Agreed on the clever marketing, but at least they put their money (expensive
dataset) where their mouth is (release it to reverse engineers the world
over).

Fully Homomorphic Encryption challenges would be interesting, but it would
disqualify our current state-of-the-art algorithms, and reduce the playing
field to a handful of people who know how to write algo's that work with Fully
Homomorphic Encryption (if any competitor at all is allowed to work on this,
and not too busy working for the NSA).

------
Uptrenda
A while ago I wrote about how AI might be trained on a data set and then used
to form the basis of an alternative cryptocurrency for data mining. I.E. maybe
you train the AI to recognize images of mountains and then use that as your
proof-of-work algorithm to reward "miners" for finding related images on the
Internet.

What I never imagined is that you might outsource the process of building that
AI itself as a separate entity (maybe even a separate blockchain.) You could
do the entire thing with commitments:

* Build a blockchain that is about rewarding data scientists for predictive models on data sets.

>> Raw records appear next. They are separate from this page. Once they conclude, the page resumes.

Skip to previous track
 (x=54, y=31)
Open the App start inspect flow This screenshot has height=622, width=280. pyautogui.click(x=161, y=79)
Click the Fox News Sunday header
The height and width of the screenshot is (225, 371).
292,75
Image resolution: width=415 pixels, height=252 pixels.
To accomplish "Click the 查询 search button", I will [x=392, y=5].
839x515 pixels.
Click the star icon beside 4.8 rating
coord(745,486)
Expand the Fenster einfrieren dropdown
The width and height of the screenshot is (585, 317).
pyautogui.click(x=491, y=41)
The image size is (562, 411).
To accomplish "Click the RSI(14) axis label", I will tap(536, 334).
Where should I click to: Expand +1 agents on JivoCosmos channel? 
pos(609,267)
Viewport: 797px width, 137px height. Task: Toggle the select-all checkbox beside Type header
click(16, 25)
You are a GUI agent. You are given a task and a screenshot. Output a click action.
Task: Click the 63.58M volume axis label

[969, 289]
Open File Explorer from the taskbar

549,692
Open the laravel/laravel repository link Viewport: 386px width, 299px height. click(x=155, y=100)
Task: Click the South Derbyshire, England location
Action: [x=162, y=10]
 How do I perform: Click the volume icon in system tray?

* Commit to a hash of a data set (the challenge to the network.)

* Hash enters chain.

* Release data set.

* Give them a dead line for a solution after which they commit to a hash of their solution / predictive model along with an ECDSA pub key for a reward.

* Solutions are released after N blocks.

* Top N solutions automatically receive rewards in this new cryptoasset.

* Zero trust would be required since it operate on outcomes that anyone can check.

* (This could also be done as an Ethereum smart contract instead of a blockchain.)

Scaling that would be quite hard though and you would need to use standard
proof-of-work to avoid attacks.

IMO: What I find the most interesting about this article is that they're using
masked data as the input which I think is the kind of futuristic cipherpunk
vision a lot of people had in mind for Ethereum when it launched. Ethereum +
AI + crypto + game theory is a match made in heaven and we probably haven't
even scratched the surface of what's possible in this space. I can't wait to
see the kinds of things people come up with in the future.

Edit: formatting.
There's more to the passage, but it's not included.